MAC released a new collection last week called Baby Bloom, consisting of a new tinted moisturizer and tinted lip balms. Maybe it's just me, but I found the campaign image to be really creepy.
(photo from maccosmetics.com)
Between her eye staring lifeless off into space and the vine wrapped around her neck, it seems like the model is laying dead in a field. And it got me thinking of a piece by Marcel Duchamp - Étant Donnés: 1° la chute d'eau / 2° le gaz d'éclairage, which translates to "Given: 1. The Waterfall, 2. The Illuminating Gas". This work was installed in 1969 at the Philadelphia Museum of Art (where, incidentally, the Curator once worked) after Duchamp's death. It is quite possibly the most enigmatic and, in my eyes, scariest piece of modern Western art.
You go up to the door and peer through 2 of the holes in it…
And this is what you see:
(photos from artnet.com)
Pretty eerie. While I don't think Duchamp meant for the piece to be particularly scary, that's always how I perceived it. It's the same with the MAC photo – while trying to come up with an eye-catching ad, the company instead created a fairly disturbing image. Neither shows the woman's face in full; a flower completely obscures the model's eye in the MAC ad, while you only get a glimpse of the woman's hair in Duchamp's work (and trust me as someone who looked at this on a weekly basis – no matter how much you crain your neck, you NEVER see her face.) Regardless of whether you find the images disturbing, both make you wonder why the artist/designer chose to represent what they did.

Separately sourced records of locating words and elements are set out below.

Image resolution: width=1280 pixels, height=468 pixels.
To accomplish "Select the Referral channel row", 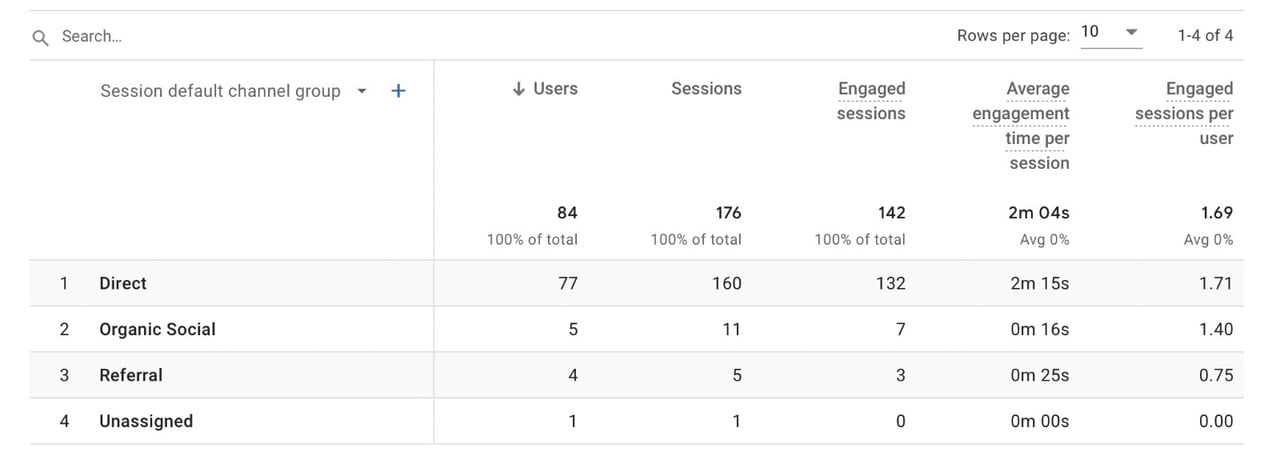I will (637, 375).
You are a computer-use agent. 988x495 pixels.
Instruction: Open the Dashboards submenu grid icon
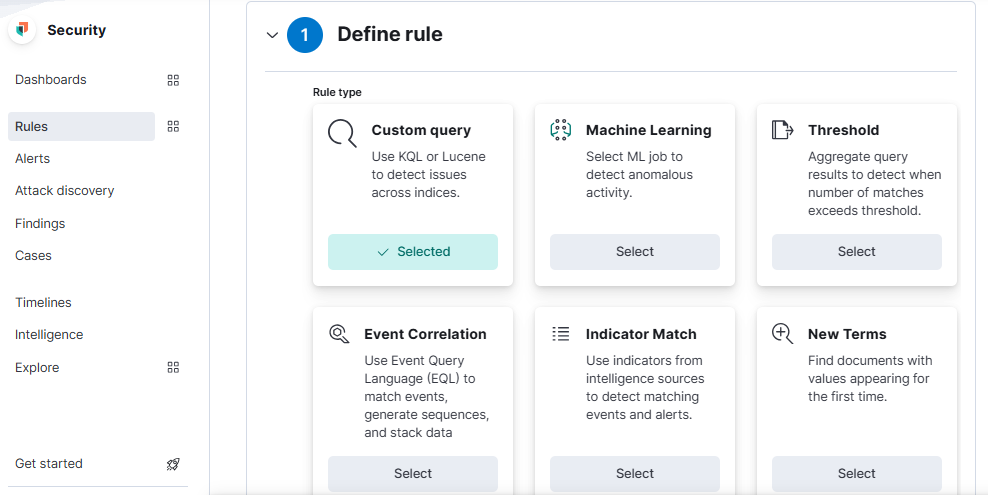173,80
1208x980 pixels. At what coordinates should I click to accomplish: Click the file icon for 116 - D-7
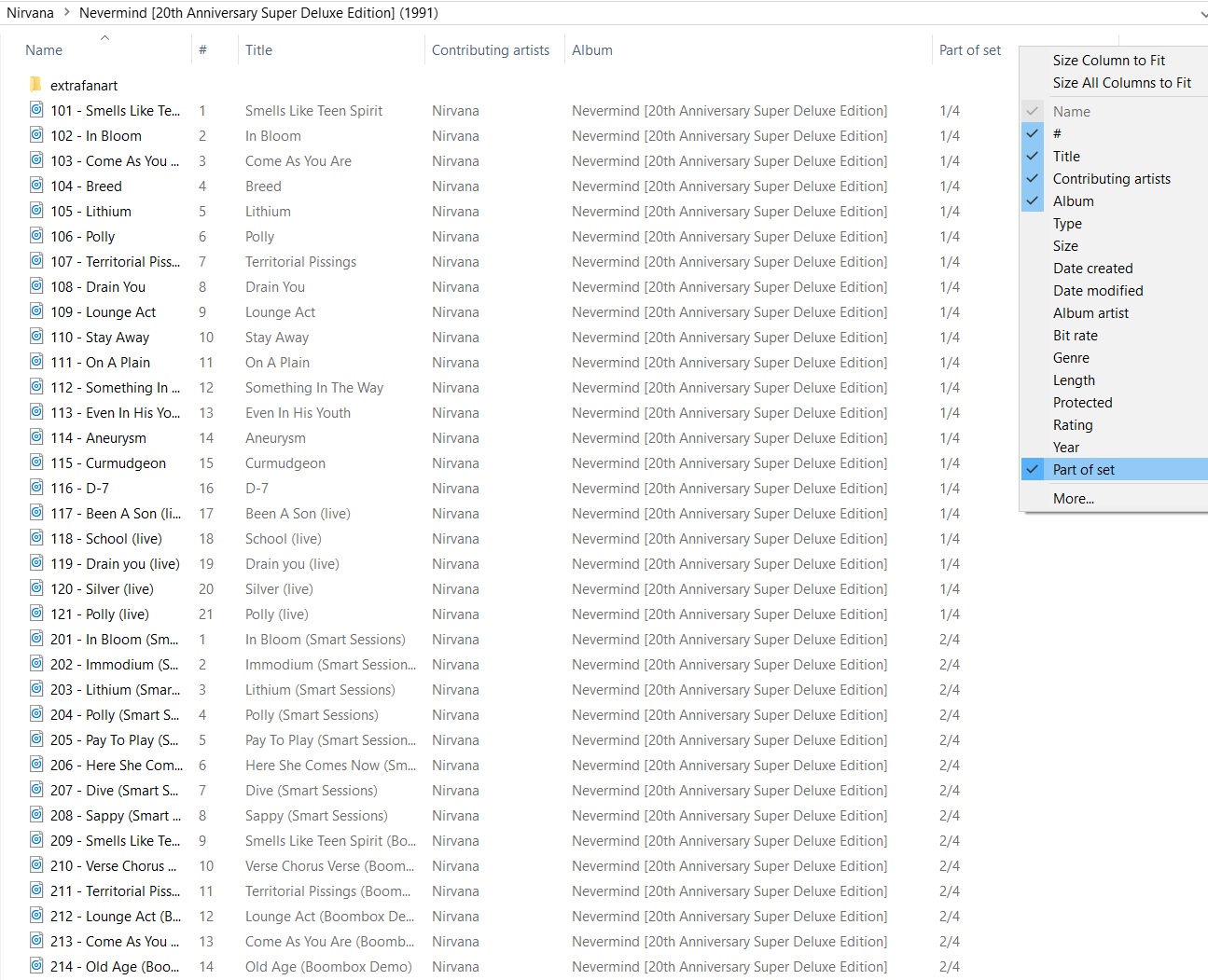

Anyway, if you're in the Philly area I highly suggest you check out Étant Donnés in person, especially since there will be an exhibition in honor of the 40-year anniversary of its installation starting on August 15.
p.s. For more on this work and others by Duchamp, the following makes for good reading: Duchamp: A Biography by Calvin Tomkins; Étant Donnés by Anne D'Harnoncourt and Walter Hopps; Marcel Duchamp, a collection of essays edited by Anne D'Harnoncourt; and Rudolf Kuenzli's Marcel Duchamp: Artist of the Century.